## Requirements:
Give back only the records from the line with "Where should I click to: Open the TeamViewer" to the line with "pyautogui.click(x=423, y=217)", renaming "Instruction" to "Directive" and leaving everything else unchanged.
○ ○ ○
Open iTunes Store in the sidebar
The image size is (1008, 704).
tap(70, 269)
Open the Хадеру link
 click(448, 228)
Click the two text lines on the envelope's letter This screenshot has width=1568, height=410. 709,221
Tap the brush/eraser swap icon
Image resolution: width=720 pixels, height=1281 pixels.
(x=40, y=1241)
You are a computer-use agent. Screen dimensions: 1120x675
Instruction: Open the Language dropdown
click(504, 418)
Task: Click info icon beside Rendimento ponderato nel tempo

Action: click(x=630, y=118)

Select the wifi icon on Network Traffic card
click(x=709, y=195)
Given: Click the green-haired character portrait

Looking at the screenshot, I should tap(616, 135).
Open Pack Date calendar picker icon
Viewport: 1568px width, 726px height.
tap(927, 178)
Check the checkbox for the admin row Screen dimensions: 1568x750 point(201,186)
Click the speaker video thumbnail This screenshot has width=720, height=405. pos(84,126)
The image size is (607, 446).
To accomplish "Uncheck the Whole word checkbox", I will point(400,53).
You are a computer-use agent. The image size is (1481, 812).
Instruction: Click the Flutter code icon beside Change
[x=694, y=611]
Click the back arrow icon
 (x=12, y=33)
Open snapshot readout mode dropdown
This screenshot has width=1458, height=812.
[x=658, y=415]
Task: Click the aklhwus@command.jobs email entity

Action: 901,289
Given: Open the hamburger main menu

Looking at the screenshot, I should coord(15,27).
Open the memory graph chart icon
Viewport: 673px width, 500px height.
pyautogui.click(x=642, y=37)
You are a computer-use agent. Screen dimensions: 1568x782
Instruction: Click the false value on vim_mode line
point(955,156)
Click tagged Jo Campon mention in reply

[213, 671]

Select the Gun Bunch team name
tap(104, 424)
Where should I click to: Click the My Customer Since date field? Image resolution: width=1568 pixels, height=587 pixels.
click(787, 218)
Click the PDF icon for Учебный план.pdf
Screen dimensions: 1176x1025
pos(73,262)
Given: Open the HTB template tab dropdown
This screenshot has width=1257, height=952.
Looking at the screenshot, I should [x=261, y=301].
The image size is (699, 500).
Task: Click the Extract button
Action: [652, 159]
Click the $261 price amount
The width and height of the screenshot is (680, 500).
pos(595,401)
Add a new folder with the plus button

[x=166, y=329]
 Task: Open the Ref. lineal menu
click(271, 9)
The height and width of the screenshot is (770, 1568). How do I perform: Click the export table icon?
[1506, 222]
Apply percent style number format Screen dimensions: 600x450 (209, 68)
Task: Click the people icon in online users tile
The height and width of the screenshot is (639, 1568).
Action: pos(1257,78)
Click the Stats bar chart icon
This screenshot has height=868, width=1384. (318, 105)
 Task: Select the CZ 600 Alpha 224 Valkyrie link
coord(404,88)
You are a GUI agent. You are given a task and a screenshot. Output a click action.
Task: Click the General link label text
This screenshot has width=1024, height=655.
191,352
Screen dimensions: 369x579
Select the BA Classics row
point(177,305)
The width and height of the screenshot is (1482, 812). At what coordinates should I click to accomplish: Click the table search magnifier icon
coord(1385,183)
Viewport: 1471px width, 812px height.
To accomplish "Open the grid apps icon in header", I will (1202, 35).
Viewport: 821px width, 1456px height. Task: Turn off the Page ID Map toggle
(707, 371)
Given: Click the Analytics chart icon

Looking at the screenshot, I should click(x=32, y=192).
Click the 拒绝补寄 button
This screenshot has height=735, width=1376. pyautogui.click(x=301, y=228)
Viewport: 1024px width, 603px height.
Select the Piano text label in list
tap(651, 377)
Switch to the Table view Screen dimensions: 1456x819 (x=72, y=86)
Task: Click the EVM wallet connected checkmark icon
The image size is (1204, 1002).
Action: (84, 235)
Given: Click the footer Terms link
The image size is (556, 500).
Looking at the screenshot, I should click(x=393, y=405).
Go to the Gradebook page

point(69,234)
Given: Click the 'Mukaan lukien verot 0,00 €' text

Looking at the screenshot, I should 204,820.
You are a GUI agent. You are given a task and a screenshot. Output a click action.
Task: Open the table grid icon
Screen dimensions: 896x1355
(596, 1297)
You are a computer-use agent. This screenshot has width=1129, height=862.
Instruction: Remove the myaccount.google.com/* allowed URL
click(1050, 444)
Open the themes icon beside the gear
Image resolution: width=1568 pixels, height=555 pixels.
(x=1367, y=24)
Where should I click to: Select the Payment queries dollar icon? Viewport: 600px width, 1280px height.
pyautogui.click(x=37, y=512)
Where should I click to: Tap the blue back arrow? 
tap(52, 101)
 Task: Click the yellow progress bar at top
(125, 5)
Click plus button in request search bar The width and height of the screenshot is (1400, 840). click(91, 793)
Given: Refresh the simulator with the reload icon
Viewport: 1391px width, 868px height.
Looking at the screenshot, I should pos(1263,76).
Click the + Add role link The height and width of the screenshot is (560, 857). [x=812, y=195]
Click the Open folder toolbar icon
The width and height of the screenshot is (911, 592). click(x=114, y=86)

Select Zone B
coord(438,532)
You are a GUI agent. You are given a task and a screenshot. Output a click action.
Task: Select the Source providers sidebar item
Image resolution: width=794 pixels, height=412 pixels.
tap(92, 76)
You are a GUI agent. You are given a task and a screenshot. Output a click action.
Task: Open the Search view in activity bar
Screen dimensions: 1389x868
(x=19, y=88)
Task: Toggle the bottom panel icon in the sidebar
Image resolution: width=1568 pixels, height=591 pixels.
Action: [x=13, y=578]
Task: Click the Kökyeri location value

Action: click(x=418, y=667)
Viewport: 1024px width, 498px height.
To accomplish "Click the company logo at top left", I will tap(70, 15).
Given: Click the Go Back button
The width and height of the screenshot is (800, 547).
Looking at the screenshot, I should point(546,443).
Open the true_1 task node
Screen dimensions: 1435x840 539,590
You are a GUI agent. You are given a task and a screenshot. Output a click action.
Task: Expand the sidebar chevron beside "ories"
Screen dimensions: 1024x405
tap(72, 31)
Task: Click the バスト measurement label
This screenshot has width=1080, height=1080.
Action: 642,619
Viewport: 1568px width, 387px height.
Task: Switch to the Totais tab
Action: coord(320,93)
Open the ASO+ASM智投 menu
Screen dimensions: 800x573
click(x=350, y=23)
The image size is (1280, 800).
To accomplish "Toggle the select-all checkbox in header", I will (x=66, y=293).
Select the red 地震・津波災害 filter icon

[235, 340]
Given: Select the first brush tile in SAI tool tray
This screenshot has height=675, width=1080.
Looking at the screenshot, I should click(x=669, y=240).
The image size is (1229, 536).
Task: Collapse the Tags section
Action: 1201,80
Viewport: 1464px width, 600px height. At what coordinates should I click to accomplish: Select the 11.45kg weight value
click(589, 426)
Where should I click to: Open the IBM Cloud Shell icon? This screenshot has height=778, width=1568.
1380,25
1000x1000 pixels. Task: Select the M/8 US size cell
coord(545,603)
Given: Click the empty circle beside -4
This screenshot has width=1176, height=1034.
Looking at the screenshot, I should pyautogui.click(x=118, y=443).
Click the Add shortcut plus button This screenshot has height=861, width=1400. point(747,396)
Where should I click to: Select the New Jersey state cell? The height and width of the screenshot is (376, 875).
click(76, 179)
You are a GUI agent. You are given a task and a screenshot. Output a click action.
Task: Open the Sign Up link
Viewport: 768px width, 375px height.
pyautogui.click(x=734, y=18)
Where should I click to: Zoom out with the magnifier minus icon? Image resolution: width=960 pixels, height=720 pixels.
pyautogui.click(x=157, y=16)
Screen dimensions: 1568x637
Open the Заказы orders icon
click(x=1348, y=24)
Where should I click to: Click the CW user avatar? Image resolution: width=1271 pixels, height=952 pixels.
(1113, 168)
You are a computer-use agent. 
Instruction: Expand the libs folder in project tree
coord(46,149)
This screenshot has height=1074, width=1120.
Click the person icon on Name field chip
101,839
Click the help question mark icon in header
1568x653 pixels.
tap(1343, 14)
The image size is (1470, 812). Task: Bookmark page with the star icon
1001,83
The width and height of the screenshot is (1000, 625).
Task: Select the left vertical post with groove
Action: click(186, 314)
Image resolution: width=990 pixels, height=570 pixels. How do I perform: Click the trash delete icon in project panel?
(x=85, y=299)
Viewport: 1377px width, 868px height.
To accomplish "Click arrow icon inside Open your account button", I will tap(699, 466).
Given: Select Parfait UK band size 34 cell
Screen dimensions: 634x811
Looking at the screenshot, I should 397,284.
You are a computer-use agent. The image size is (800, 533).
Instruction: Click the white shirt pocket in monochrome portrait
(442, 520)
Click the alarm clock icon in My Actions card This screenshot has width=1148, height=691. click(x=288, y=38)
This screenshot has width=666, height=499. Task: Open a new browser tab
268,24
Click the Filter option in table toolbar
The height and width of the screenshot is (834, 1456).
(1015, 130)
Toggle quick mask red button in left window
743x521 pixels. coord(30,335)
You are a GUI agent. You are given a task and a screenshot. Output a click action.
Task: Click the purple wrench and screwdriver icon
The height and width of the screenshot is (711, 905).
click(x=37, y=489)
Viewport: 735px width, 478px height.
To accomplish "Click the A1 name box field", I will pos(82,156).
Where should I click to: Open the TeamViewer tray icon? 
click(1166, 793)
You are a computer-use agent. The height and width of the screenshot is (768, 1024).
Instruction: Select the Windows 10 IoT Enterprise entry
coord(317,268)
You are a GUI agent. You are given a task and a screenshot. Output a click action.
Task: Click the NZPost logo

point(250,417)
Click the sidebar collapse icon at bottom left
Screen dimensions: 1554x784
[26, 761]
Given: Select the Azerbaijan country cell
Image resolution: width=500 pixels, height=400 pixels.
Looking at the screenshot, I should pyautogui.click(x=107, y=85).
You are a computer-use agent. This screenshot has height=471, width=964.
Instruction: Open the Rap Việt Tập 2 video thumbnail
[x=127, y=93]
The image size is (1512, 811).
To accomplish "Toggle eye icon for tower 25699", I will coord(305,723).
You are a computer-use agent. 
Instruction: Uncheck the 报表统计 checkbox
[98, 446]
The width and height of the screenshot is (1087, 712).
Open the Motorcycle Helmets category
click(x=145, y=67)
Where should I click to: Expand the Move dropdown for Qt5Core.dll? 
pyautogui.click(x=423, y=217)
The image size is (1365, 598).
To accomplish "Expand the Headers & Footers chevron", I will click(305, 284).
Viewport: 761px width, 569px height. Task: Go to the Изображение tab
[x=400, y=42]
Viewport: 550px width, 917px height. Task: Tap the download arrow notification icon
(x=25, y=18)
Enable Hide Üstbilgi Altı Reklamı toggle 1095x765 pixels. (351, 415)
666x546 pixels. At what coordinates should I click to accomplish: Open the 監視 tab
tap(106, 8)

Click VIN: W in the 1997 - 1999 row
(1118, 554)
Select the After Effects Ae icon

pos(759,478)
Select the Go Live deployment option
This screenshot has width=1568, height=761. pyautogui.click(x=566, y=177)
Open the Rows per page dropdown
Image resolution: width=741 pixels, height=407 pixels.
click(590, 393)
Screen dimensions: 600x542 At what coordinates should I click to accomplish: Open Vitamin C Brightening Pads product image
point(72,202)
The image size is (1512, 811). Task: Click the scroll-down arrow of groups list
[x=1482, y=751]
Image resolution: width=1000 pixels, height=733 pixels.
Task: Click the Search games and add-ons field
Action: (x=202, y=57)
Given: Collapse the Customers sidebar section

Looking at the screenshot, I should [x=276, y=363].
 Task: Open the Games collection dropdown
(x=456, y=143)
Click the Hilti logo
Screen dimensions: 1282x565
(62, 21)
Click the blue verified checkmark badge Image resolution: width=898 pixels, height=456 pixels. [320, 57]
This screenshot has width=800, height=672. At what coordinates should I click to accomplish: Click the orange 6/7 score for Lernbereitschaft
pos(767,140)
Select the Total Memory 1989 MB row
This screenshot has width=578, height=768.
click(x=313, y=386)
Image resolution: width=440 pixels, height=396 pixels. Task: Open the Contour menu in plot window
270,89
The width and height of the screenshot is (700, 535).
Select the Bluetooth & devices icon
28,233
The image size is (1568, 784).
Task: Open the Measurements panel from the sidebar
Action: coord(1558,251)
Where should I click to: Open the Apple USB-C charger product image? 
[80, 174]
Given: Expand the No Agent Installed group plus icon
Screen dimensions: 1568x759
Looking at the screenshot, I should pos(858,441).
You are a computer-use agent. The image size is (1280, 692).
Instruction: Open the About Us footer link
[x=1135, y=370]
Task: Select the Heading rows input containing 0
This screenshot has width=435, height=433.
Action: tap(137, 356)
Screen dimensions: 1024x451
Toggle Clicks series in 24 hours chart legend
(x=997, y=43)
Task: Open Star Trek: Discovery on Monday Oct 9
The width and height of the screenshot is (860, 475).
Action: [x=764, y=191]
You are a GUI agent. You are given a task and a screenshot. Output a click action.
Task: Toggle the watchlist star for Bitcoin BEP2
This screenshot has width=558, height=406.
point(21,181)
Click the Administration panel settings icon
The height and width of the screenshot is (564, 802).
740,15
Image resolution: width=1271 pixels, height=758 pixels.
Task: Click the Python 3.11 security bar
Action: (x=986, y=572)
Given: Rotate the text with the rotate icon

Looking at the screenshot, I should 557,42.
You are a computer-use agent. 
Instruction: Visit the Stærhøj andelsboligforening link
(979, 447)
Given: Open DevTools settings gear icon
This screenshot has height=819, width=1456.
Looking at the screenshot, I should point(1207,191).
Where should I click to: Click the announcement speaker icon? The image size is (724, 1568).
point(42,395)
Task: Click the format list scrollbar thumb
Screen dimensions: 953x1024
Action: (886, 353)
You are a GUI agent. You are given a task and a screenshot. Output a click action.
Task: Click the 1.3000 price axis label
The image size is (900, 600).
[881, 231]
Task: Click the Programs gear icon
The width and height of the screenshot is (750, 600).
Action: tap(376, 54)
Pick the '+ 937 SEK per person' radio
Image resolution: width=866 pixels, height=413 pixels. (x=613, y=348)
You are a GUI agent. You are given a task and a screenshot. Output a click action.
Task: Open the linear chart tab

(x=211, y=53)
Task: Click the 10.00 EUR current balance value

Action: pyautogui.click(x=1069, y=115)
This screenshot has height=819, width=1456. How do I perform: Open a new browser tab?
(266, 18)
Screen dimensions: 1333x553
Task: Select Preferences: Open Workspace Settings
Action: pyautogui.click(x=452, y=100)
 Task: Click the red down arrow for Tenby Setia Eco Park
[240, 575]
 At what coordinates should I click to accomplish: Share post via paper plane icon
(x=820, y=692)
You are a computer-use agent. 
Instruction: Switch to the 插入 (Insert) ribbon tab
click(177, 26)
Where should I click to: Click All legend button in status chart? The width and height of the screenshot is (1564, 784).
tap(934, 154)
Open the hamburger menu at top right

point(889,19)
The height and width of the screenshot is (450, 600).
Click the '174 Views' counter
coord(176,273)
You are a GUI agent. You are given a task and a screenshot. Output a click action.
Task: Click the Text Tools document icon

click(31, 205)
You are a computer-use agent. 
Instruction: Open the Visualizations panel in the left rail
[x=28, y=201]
○ ○ ○
## Response to this exercise:
Where should I click to: Open the TeamViewer tray icon? 
click(1166, 793)
You are a computer-use agent. The height and width of the screenshot is (768, 1024).
Directive: Select the Windows 10 IoT Enterprise entry
coord(317,268)
You are a GUI agent. You are given a task and a screenshot. Output a click action.
Task: Click the NZPost logo

point(250,417)
Click the sidebar collapse icon at bottom left
Screen dimensions: 1554x784
[26, 761]
Given: Select the Azerbaijan country cell
Image resolution: width=500 pixels, height=400 pixels.
Looking at the screenshot, I should pyautogui.click(x=107, y=85).
You are a computer-use agent. This screenshot has height=471, width=964.
Directive: Open the Rap Việt Tập 2 video thumbnail
[x=127, y=93]
The image size is (1512, 811).
To accomplish "Toggle eye icon for tower 25699", I will coord(305,723).
You are a computer-use agent. 
Directive: Uncheck the 报表统计 checkbox
[98, 446]
The width and height of the screenshot is (1087, 712).
Open the Motorcycle Helmets category
click(x=145, y=67)
Where should I click to: Expand the Move dropdown for Qt5Core.dll? 
pyautogui.click(x=423, y=217)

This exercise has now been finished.